● ページ:
旅行記(41)


2019117(木)

2015年インド・スリランカ旅行記・16


2015年インド・スリランカ旅行記・16

ホームステイの2日目。
朝7:00に起こされ、私は長男サハンと一緒に魚市場に出向いた。
市場はラリットの自宅から近くにあることを事前に聞いてたので、可能なら行ってみたいとレイコさんにリクエストしていたが、こちらの家族に伝わっていたようだ。

本日の食材として、カツオとイカを調達した。
日中ラリットは夜勤のため朝は不在。
ママから料理指南を受ける。
朝食はダル(レンズ豆)カレーとイカゲソのテルダーラ(スパイス炒め)ロティ(パン)
ドゥシャンティより呼びやすいので、許可をもらってママと呼ぶことにした。
彼女は片言の英語がわかるので、コミュニケーションは意外にも良好。
そういえば、スリランカの公用語シンハラで、すぐに覚えた言葉が二つある。

「ホンダイ」
英語のgood,日本語の良い、という意味。
体調はいいか?料理は美味しいか?この家の意心地はよいか?などの質問に、
私が「ホンダイ、ホンダイ」と言っておけば、周囲も安心し何も問題はないのである。

「アッティ」
英語のenough,日本語の十分な、という意味。
スリランカで家庭料理を食べるときに使うと効果的だ。
ママの盛りつけは、カレーはもちろん、ご飯の量が非常に多い。
これはスリランカ流のおもてなし、なのだと思う。
初日は何もわからなくてビックリしたが、日本人の感覚で残しては悪いと思い、無理に全部食べた。
この状況が毎日続くのはマズイと考えた私が、ラリットに教えてもらった単語である。

ママが私の料理を盛りつけ始めたら、「アッティ、ママ。アッティ」と伝えて量をセーブしてもらう。
紅茶タイムも一日の中で頻繁にあるので、「紅茶飲む?」のお誘いも
「アッティ、ママ。サンキュー。レイター(後で)」と言っておく。
私が「アッティ」と言い始めると、
「もう、いいの?そう・・・」
ママは少し残念そうな表情をする。
彼女は実をいうと私と同い年、なんと子供が6人もいる。

父 ラリット(53歳:2015年当時)
母 ドゥシャンティ(47)

長男 サハン(24)
次男 イシャン(22)
長女 マダラ(18)
次女 オサンディ(17)
三女 タルシカ(15)
四女 ギトゥミニ(4)

お昼ごろに見学した料理レシピをノートにまとめようとして、ダイニングテーブル上の筆記用具を探す。
「あれ、ないぞ?」
私が日本から持ってきたボールペンがない。
確かテーブルの上に置いておいたはずだが・・・変だな、どこかで落としたのだろうか。
「ねえママ、私のボールペン知らない?黒い色の」
ママは首を振っている。

● 演習用レコード:

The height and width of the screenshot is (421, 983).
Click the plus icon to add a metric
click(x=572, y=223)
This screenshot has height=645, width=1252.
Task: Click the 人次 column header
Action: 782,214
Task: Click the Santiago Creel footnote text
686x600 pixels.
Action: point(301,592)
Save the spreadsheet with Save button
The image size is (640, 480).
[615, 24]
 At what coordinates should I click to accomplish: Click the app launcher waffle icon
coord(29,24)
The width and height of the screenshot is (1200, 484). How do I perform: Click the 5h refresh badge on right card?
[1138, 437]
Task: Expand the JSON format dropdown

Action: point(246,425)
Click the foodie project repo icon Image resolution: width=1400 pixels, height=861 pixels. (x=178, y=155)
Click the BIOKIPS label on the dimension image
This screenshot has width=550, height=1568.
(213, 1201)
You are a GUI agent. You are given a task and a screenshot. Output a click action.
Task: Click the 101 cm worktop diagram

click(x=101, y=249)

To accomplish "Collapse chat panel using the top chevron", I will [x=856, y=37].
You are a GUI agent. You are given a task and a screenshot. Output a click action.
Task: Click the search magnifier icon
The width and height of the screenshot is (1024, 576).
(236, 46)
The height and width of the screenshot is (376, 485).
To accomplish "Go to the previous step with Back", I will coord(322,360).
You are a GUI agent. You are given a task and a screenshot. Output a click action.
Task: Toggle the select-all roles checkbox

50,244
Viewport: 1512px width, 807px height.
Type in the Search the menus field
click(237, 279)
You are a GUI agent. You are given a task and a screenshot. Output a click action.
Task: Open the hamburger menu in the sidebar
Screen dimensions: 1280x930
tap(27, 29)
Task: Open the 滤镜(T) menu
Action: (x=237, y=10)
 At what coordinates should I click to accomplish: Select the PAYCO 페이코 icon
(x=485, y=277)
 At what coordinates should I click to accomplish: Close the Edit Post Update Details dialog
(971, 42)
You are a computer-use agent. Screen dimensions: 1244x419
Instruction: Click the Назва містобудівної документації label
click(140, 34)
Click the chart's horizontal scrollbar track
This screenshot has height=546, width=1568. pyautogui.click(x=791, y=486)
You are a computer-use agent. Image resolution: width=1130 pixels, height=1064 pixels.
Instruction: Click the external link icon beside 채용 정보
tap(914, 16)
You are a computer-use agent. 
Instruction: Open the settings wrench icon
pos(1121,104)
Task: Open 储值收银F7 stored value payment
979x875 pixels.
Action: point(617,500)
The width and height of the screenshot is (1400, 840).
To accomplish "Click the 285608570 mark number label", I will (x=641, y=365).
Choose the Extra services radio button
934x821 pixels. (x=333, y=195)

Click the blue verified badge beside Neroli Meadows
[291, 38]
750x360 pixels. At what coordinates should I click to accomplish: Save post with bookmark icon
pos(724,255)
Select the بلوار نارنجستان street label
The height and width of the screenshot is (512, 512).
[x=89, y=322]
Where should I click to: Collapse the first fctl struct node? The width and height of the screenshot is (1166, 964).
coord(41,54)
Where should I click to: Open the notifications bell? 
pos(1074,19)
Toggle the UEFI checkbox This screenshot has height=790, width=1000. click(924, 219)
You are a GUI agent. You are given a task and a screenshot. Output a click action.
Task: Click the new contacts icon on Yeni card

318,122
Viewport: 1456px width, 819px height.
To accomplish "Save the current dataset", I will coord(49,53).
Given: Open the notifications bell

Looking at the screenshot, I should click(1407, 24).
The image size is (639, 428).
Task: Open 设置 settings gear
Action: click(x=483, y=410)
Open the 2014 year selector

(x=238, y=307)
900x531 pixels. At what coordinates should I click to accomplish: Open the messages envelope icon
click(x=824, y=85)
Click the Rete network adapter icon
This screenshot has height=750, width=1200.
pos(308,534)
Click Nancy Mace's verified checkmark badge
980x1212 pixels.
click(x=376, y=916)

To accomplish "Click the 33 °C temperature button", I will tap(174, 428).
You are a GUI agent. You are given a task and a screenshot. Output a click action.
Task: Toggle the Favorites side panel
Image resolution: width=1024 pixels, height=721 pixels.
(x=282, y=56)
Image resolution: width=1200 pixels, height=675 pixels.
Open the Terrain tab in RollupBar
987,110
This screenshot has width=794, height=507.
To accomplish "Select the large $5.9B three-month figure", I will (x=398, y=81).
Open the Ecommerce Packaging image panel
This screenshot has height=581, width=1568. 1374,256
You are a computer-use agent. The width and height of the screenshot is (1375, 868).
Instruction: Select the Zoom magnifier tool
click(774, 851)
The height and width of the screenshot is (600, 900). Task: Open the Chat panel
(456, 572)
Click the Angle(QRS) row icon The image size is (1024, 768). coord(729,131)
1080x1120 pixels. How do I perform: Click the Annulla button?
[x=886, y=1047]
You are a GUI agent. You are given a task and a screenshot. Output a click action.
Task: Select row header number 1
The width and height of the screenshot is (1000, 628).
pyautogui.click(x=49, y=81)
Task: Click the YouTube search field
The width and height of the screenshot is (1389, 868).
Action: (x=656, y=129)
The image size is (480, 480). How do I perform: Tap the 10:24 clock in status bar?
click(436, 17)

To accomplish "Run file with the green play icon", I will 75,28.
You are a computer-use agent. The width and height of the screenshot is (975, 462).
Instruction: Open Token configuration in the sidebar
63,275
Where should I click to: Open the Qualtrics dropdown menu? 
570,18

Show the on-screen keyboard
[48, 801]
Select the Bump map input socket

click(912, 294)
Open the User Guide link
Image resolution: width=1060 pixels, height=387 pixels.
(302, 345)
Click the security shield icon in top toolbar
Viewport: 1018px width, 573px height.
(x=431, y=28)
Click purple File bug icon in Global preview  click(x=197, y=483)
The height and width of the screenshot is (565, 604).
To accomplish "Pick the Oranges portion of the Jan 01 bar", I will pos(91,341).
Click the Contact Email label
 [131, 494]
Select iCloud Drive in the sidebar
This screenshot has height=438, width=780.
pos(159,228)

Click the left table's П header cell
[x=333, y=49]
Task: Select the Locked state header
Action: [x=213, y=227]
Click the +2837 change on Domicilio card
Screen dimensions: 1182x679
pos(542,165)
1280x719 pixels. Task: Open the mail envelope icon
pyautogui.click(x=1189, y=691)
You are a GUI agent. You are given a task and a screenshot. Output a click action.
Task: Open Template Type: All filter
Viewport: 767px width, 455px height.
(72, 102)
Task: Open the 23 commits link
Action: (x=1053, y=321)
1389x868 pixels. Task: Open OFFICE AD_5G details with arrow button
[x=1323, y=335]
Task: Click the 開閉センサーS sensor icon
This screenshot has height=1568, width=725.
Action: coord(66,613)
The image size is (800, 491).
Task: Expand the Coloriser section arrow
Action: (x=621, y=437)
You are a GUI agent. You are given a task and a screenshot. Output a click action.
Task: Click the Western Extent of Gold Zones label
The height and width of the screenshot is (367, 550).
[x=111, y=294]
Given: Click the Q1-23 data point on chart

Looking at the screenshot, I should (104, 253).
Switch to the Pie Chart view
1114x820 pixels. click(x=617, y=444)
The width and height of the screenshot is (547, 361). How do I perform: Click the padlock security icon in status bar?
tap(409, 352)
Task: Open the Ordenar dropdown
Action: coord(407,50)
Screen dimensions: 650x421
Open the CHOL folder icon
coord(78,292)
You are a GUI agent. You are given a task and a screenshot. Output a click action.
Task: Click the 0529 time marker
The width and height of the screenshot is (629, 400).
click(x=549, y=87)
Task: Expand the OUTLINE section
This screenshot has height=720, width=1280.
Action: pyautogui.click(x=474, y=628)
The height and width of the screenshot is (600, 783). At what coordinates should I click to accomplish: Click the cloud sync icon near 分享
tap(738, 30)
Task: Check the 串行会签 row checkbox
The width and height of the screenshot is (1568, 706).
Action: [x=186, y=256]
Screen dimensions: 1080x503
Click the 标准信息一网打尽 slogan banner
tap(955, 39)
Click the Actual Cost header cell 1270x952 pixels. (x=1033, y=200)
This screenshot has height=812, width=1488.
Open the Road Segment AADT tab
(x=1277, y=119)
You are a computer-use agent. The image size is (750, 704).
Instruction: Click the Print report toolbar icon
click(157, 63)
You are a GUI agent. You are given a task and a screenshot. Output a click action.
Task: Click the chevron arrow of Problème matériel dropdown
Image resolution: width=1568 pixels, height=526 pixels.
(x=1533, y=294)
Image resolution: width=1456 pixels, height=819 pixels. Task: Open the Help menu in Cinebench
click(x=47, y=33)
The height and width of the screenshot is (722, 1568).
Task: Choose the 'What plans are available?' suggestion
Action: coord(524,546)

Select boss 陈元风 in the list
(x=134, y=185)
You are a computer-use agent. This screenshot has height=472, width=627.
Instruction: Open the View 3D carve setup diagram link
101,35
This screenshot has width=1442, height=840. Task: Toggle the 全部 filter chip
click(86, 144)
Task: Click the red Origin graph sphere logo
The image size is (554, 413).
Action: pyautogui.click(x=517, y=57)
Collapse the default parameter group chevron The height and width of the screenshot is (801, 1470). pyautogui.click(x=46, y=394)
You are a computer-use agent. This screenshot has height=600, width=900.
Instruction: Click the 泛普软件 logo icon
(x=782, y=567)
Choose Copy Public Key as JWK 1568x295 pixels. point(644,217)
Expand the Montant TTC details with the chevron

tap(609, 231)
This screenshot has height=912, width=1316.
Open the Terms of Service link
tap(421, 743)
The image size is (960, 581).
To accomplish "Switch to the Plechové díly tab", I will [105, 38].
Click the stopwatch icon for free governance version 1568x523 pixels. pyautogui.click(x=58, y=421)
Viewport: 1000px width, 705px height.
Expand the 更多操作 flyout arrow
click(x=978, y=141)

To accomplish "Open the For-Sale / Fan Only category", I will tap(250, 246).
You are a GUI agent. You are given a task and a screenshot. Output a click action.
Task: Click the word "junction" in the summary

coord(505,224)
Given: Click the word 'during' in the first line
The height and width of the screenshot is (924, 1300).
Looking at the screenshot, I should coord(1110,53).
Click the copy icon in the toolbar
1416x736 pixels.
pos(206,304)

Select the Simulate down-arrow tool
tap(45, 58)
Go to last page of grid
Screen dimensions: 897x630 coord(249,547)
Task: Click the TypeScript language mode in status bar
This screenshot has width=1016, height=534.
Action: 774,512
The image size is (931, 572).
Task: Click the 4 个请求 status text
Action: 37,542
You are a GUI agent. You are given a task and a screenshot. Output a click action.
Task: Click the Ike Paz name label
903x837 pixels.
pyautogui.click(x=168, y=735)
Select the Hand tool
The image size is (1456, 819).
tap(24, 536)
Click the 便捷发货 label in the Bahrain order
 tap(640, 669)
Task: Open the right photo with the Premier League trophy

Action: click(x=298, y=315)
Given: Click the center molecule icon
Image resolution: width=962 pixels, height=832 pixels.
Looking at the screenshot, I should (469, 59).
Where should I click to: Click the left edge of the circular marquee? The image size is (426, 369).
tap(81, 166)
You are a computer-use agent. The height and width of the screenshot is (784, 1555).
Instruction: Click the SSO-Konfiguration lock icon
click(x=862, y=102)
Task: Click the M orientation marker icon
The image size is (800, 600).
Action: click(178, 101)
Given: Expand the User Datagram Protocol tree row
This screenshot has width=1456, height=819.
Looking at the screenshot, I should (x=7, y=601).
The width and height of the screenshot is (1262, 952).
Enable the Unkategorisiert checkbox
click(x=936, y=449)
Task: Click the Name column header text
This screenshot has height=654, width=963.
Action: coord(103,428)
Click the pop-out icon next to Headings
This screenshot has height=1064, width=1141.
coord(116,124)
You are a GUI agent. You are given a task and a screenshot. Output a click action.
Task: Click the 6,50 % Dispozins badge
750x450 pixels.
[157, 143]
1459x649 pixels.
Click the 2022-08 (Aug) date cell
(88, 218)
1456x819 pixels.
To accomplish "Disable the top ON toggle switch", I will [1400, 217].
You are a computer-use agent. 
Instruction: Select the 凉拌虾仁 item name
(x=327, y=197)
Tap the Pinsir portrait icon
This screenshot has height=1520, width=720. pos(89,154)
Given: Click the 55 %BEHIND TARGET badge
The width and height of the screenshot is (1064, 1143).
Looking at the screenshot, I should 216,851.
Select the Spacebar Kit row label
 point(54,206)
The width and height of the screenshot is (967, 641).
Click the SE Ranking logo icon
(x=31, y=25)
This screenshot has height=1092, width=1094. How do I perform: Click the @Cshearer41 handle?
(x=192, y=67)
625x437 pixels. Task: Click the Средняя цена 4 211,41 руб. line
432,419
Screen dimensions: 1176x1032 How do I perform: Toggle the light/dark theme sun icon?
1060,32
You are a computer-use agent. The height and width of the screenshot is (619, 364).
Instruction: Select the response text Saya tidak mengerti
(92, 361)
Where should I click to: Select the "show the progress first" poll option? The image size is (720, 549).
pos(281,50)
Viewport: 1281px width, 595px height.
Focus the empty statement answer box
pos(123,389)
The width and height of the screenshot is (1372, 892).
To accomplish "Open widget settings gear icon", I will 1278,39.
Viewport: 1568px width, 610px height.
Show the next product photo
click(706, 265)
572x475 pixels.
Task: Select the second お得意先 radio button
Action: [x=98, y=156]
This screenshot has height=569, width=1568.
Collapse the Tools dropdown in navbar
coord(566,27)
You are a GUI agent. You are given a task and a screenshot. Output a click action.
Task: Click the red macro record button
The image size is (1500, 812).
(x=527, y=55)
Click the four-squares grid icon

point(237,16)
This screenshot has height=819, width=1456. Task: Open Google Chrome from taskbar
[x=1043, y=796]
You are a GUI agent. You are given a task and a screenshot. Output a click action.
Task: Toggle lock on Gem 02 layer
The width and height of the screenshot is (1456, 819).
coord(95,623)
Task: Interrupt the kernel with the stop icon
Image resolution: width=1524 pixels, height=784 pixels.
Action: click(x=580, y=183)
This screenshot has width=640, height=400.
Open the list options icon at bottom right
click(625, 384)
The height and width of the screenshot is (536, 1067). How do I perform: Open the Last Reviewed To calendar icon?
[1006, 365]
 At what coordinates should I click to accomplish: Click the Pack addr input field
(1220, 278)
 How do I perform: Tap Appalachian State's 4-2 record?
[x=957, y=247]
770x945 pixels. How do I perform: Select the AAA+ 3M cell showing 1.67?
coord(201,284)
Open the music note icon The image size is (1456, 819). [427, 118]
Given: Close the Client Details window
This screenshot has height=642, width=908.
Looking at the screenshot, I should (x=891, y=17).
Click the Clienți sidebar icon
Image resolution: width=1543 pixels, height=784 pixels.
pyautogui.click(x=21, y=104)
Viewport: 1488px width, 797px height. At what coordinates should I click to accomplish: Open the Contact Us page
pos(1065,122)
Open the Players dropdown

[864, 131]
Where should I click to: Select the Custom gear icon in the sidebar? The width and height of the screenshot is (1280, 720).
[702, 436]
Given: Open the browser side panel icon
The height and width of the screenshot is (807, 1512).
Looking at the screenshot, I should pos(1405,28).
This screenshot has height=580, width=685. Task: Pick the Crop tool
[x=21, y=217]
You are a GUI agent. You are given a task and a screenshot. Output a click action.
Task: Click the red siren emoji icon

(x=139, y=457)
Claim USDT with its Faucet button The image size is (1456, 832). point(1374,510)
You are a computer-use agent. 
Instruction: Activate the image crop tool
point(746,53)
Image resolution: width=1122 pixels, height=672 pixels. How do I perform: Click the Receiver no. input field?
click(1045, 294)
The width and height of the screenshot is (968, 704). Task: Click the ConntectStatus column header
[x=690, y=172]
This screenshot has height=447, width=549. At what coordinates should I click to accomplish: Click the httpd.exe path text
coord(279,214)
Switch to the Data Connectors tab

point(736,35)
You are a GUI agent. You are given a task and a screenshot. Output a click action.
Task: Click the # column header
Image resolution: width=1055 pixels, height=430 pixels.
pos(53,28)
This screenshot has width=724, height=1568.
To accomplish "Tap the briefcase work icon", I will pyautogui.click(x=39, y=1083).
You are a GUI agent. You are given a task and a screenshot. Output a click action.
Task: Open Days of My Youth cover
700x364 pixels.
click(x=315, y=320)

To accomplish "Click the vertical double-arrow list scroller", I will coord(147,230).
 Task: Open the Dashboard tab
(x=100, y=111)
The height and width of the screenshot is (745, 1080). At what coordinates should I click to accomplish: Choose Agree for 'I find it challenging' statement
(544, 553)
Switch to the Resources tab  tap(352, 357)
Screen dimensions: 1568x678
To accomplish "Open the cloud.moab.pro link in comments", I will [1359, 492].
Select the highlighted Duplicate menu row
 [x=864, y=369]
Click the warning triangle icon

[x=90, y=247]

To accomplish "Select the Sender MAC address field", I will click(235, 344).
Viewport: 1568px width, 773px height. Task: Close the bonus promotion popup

● 演習の課題:
• a. 旅行記の筆者が、ホームステイ2日目の朝に長男サハンと一緒に出向いた場所はどこですか。
• b. レコードのうち「Task: Interrupt the kernel with the stop icon」を含む行から「[1006, 365]」を含む行までを、依頼文も含めて書き直してください。その際、回答中の座標の数値をすべて0.75倍に縮小し、四捨五入(0.5は切り上げ)で整数にしたうえで、この範囲の行だけを出力してください。

● 課題の解答:
• a. 魚市場です。

• b.
Task: Interrupt the kernel with the stop icon
Image resolution: width=1524 pixels, height=784 pixels.
Action: click(x=435, y=137)
This screenshot has width=640, height=400.
Open the list options icon at bottom right
click(469, 288)
The height and width of the screenshot is (536, 1067). How do I perform: Open the Last Reviewed To calendar icon?
[755, 274]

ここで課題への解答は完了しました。